La intensa obra de José María Arguedas (1911-1969), así como su agónica vida, continúan siendo un mismo universo abierto donde germinan investigaciones, antologías, aproximaciones diversas y, al parecer, inagotables hallazgos. Tal parece confirmar un nuevo volumen de Carmen María Pinilla: Apuntes inéditos. Celia y Alicia en la vida de José María Arguedas (Fondo editorial de la Universidad Católica del Perú; Lima, 2007: 380 páginas. Incluye fotografías de época). Está realizado con el mismo respeto y aprecio que sus otros trabajos sobre el estimable escritor andahuaylino; en este caso específico, sobre su entorno social, amical y familiar que lo cobijó mientras habitó entre nosotros. Pinilla continúa así su labor de rescate de la obra arguediana, iniciada diez años atrás y, desde el 2002, dirigiendo la «Colección José  María Arguedas» de la Universidad Católica del Perú.

Se trata de un volumen que recopila nutrido material epistolar con José María Arguedas, desde diversas fuentes y perspectivas. Al mismo tiempo, hay algunos apuntes autobiográficos del propio escritor, breves borradores literarios y poemas inéditos; a lo cual se suma el emotivo testimonio de la relación con José María a cargo de tres miembros de la familia Bustamante. Este material y la mayor parte de la aludida correspondencia proviene del archivo Bustamante Vernal, ya que Arguedas estuvo casado con Celia Bustamante por veinticinco años, y asimismo mantuvo fraterna amistad con su cuñada Alicia, la célebre pintora indigenista y promotora de arte popular. Con las inseparables hermanas Bustamante, Arguedas penetró aún más en Cubierta libroel circuito letrado y artístico en la Lima de los años 40-50, ya que no sólo provenían ellas de una respetada familia limeña, con ascendencia entre intelectuales, políticos, militares y artistas del medio, sino que al fundar la recordada peña Pancho Fierro tuvieron allí una suerte de punto de encuentro con la intelectualidad de aquellos años. Así también explayaron su vocación por integrar en Lima algunas de las diversas manifestaciones socio-culturales provenientes de  otros pueblos y regiones del Perú, sobre todo de la sierra. Se entenderá, pues, la hermandad que casi de modo natural debe haber habido entre ellas y José María, quien así se consolidó en la desértica capital peruana. Al decir de la propia Pinilla, en su «Introducción», compartían «un proyecto político común, cuya dimensión utópica los moviliza desde que se conocen. Ese proyecto fue el socialismo tal y como lo entendió [José Carlos] Mariátegui, dentro del cual el mundo andino tiene una importancia fundamental» (31).

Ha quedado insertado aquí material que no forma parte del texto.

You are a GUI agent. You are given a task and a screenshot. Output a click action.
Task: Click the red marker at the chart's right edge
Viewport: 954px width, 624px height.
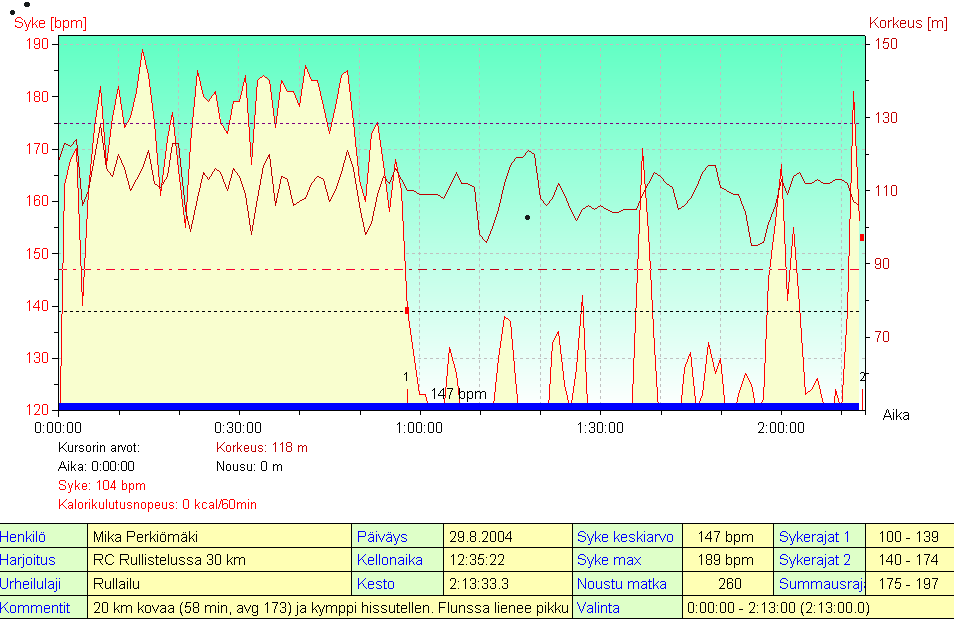tap(862, 237)
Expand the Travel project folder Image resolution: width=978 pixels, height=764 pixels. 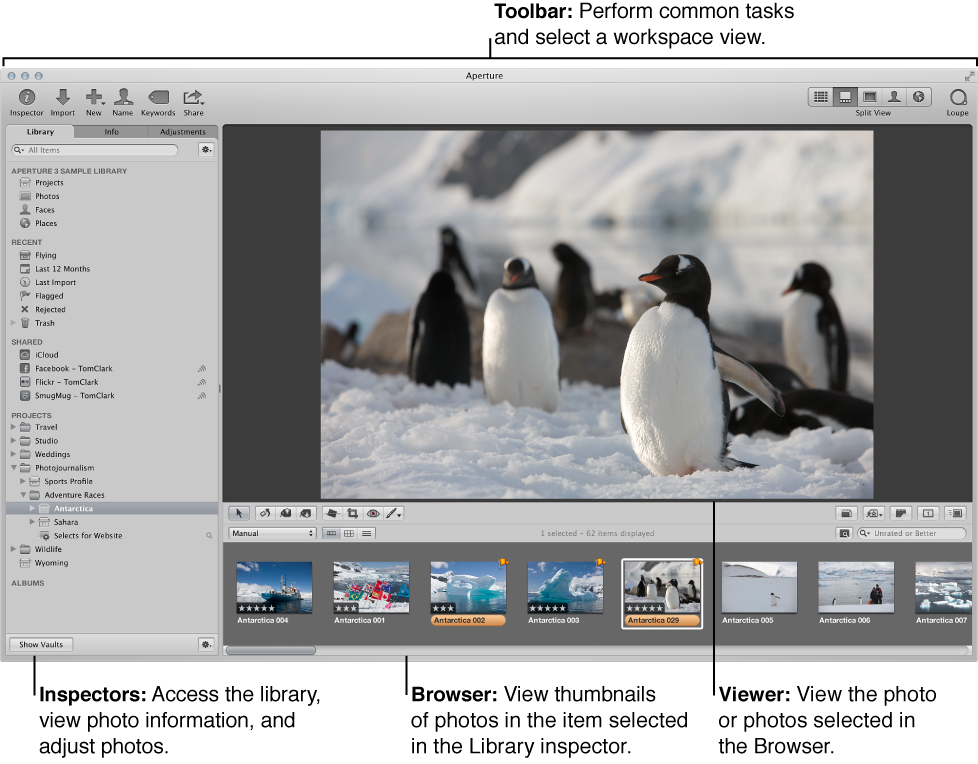click(x=14, y=427)
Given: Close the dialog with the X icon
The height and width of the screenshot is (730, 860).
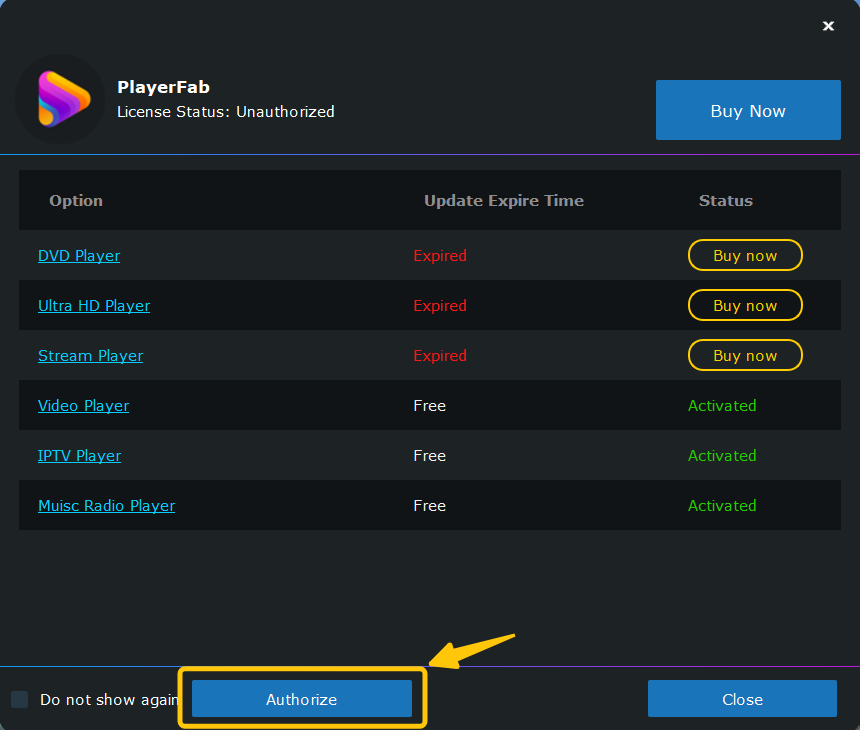Looking at the screenshot, I should [x=828, y=26].
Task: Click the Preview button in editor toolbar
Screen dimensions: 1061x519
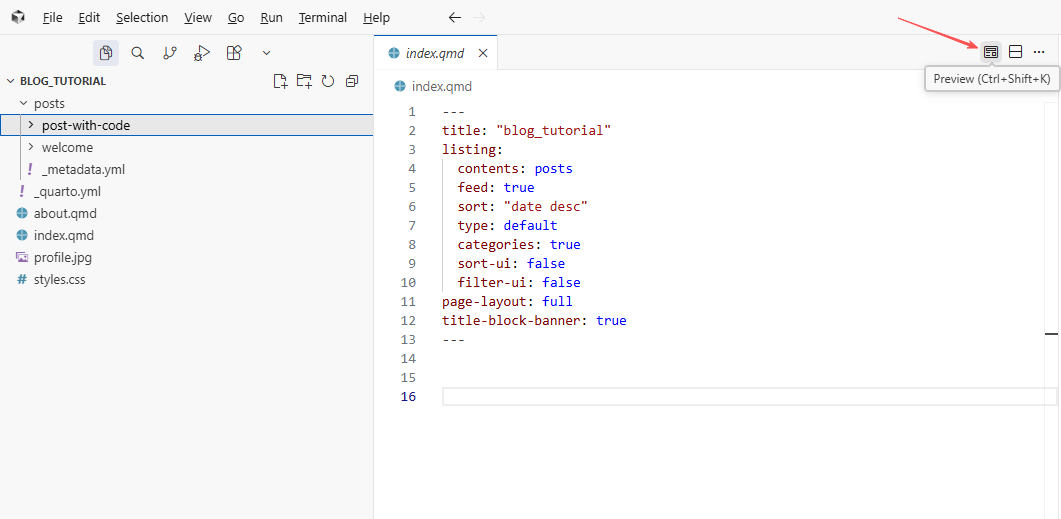Action: [x=991, y=52]
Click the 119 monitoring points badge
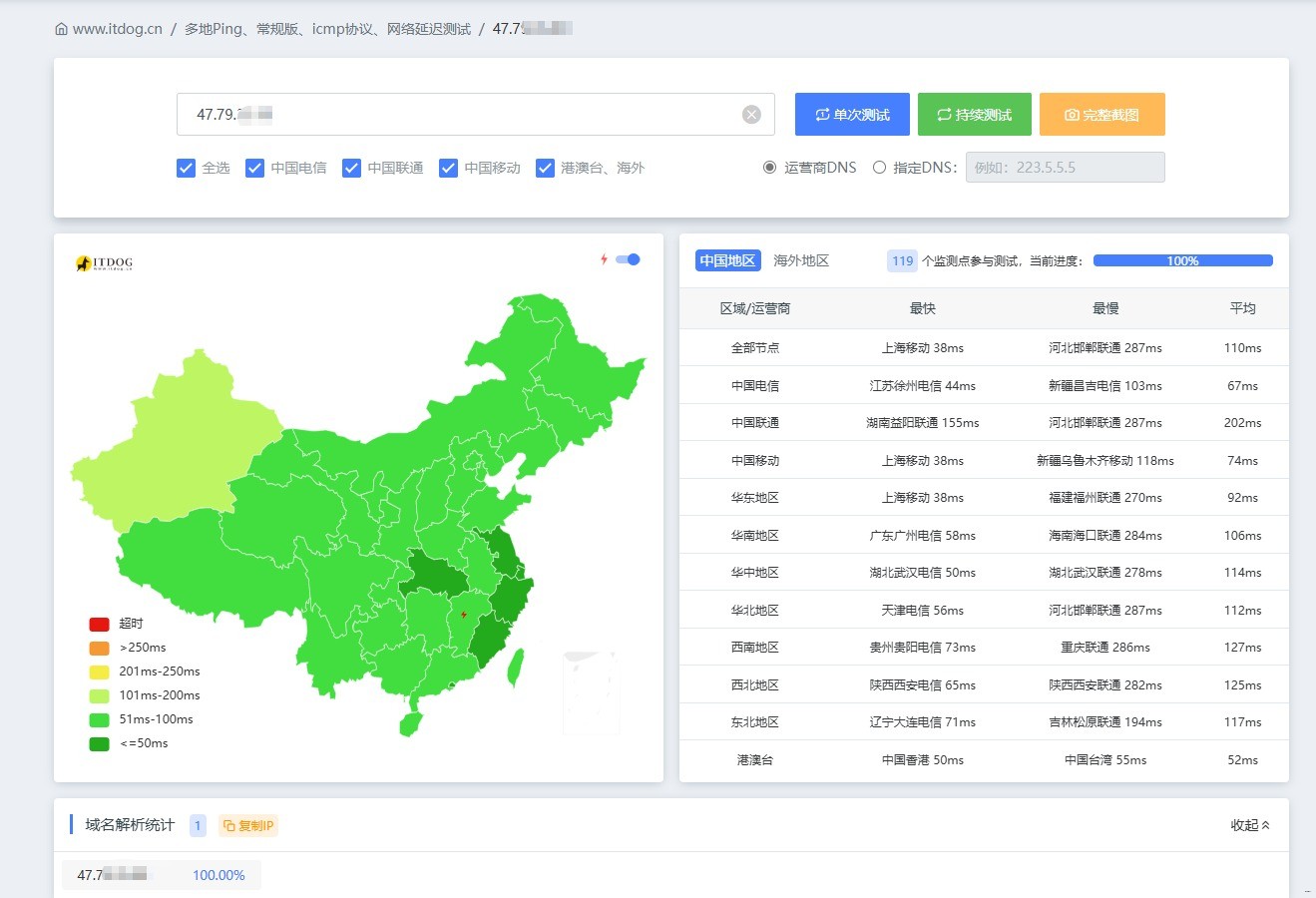Screen dimensions: 1316x898 coord(902,260)
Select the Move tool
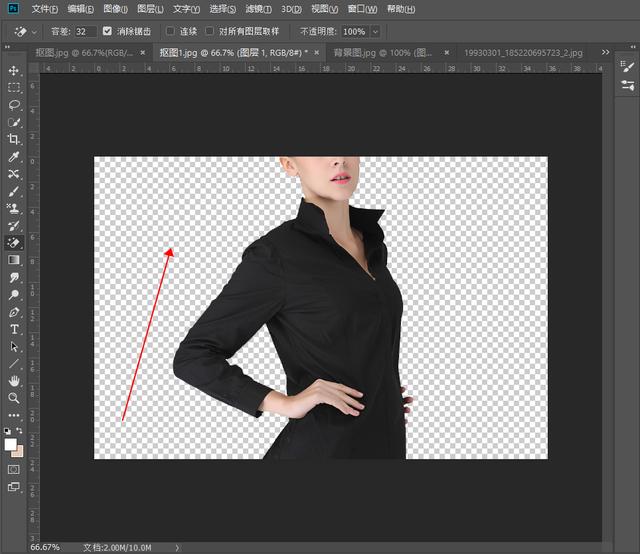This screenshot has width=640, height=554. pyautogui.click(x=14, y=70)
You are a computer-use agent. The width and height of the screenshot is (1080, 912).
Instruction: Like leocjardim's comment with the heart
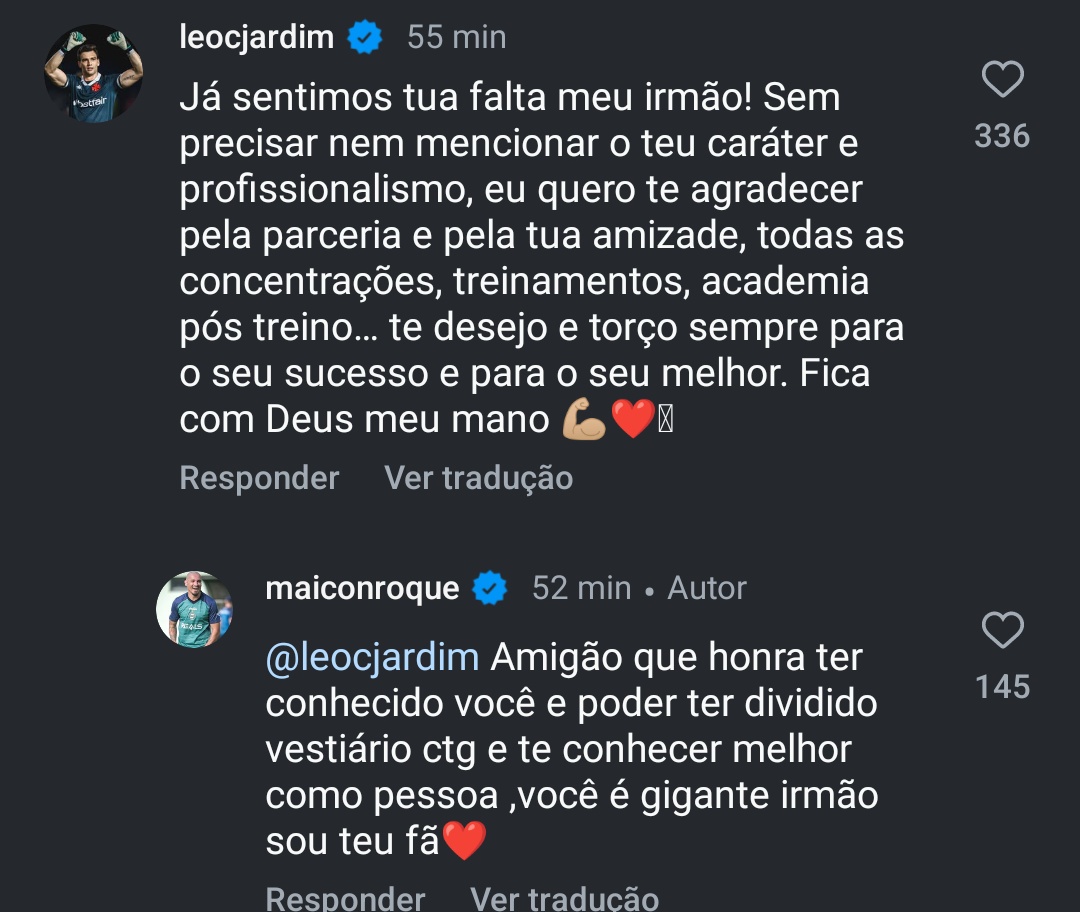click(x=1002, y=81)
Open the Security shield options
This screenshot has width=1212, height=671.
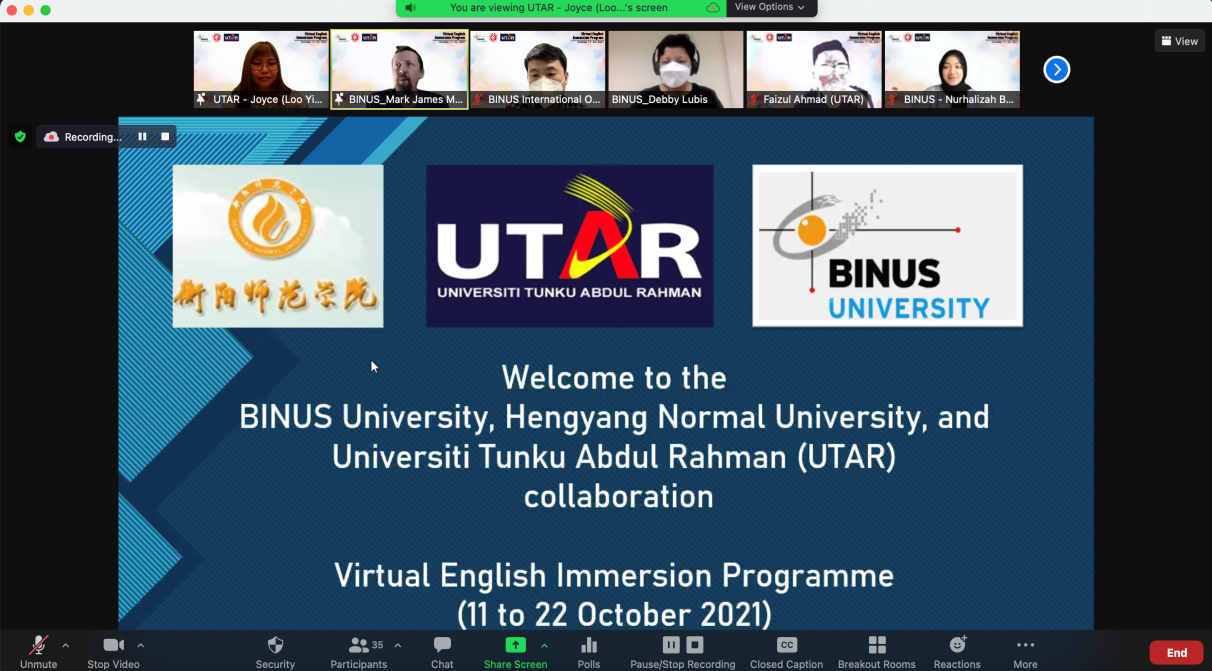pos(275,646)
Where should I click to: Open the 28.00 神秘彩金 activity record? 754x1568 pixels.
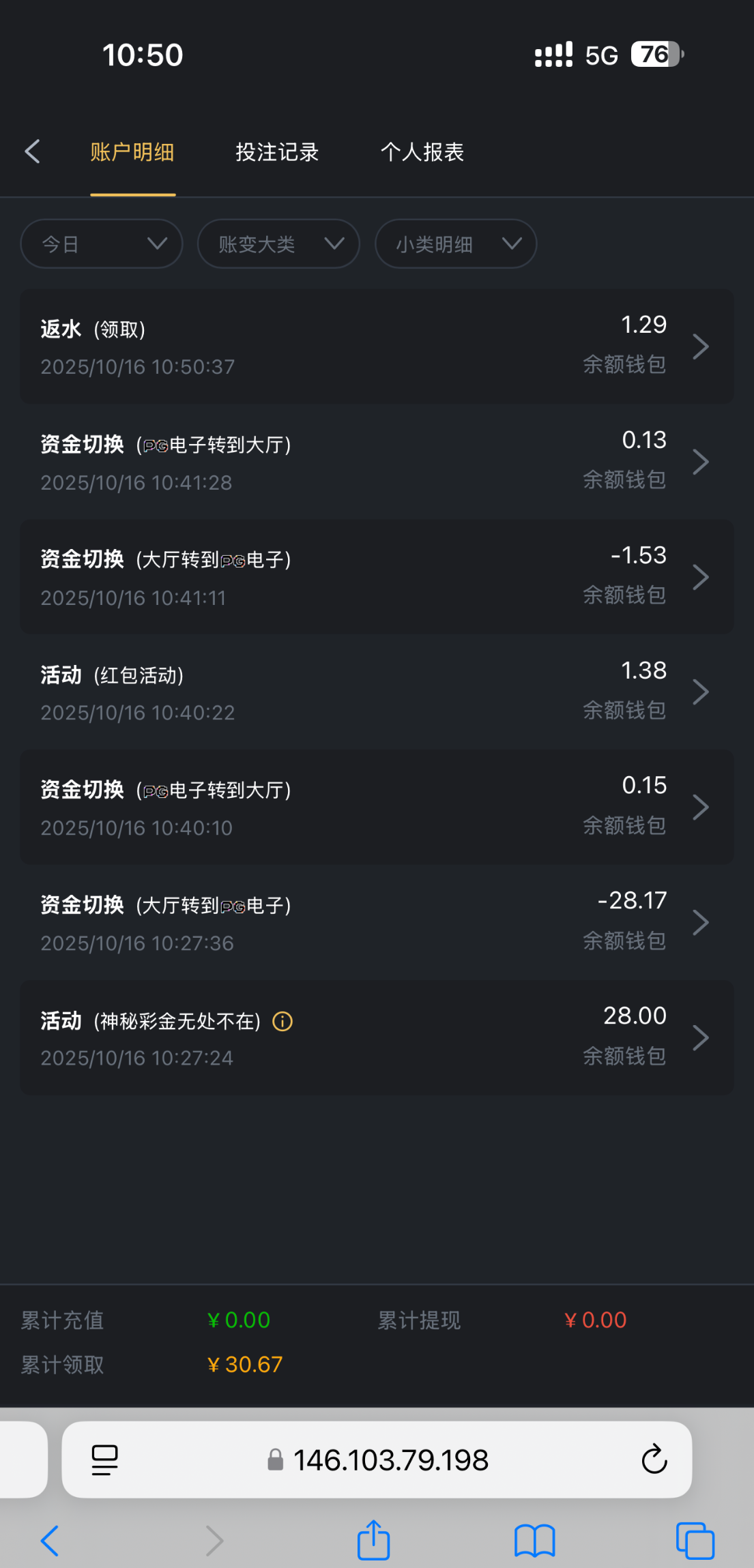click(x=377, y=1037)
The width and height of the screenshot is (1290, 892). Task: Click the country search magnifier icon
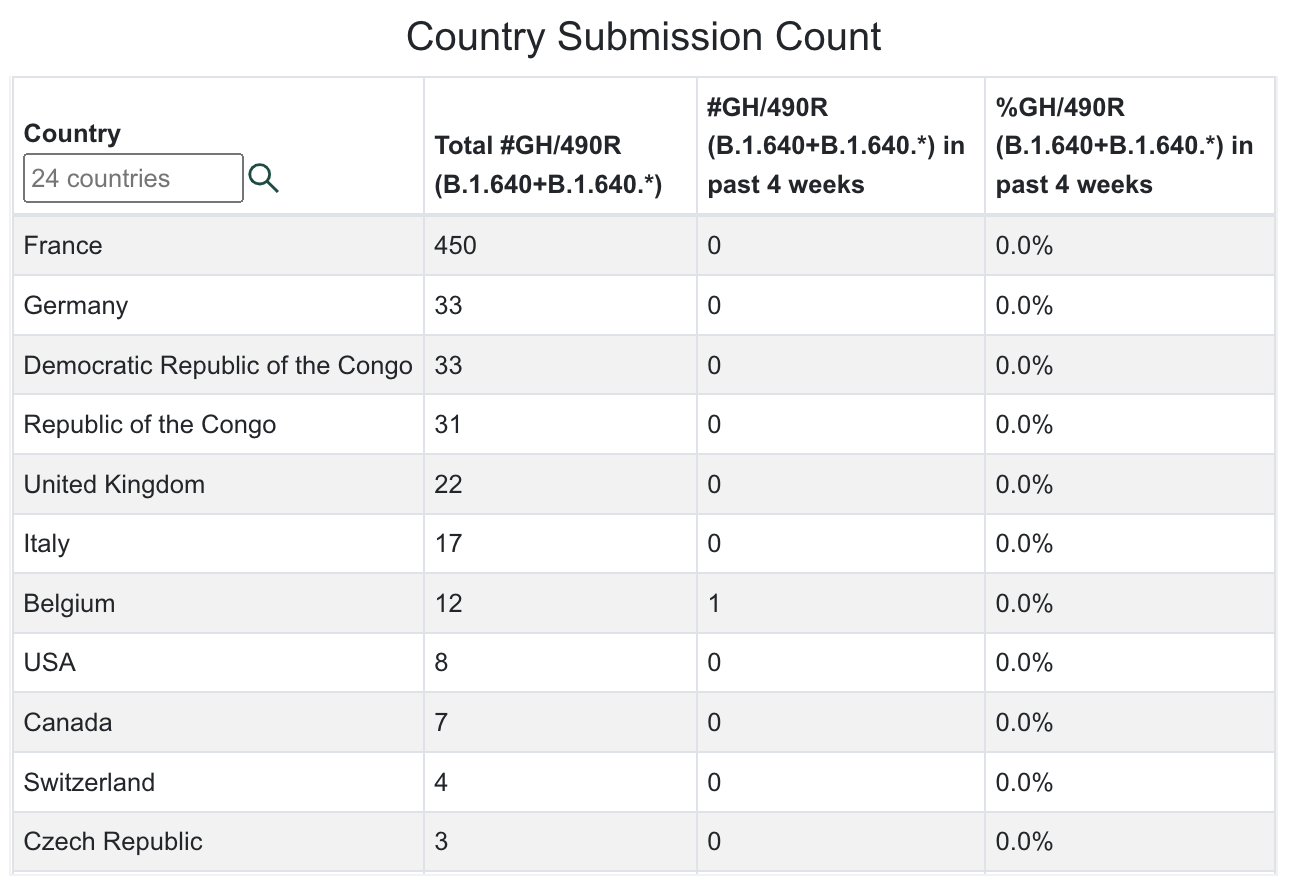click(x=263, y=179)
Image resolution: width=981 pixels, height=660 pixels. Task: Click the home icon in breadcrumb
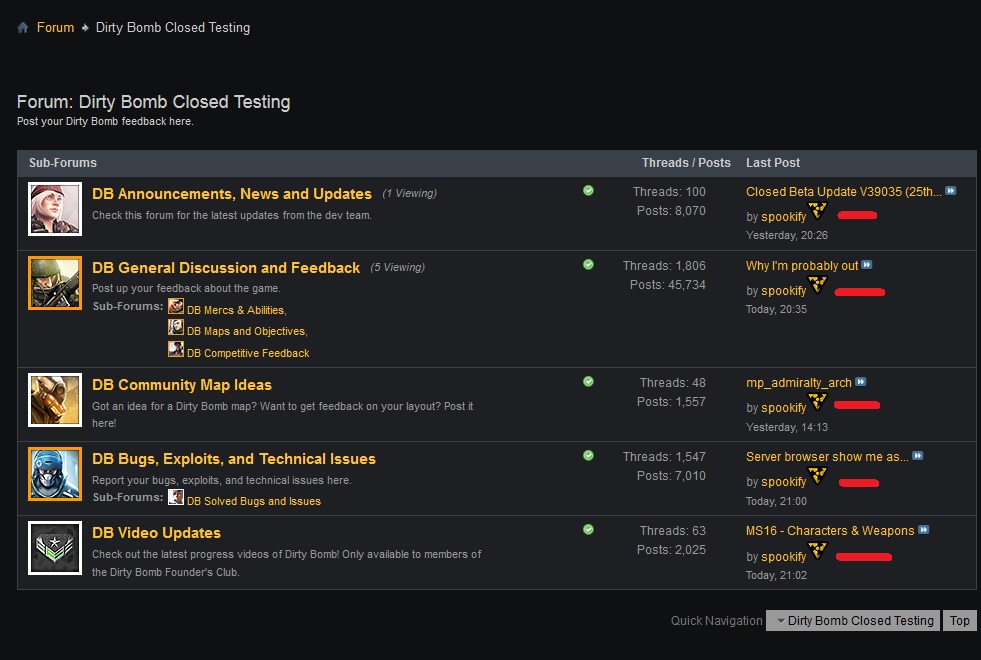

En estas nuevas páginas de archivo arguediano, cautiva y conmueve el tránsito de la relación entre José María y Celia Bustamante, durante el período en el que creó la mayor parte de su obra; así como los altibajos por causas emocionales del propio escritor o de la propia relación sentimental, hasta  culminar en una desgarradora separación (Ver 327-329, y 346-357). Todo lo cual coincide con su nueva y difícil relación con Sybila Arredondo, en Chile, y su trunco tratamiento terapéutico con Lola Hoffmann (de quien llama la atención el trato de «madre» e «hijo» que se daban).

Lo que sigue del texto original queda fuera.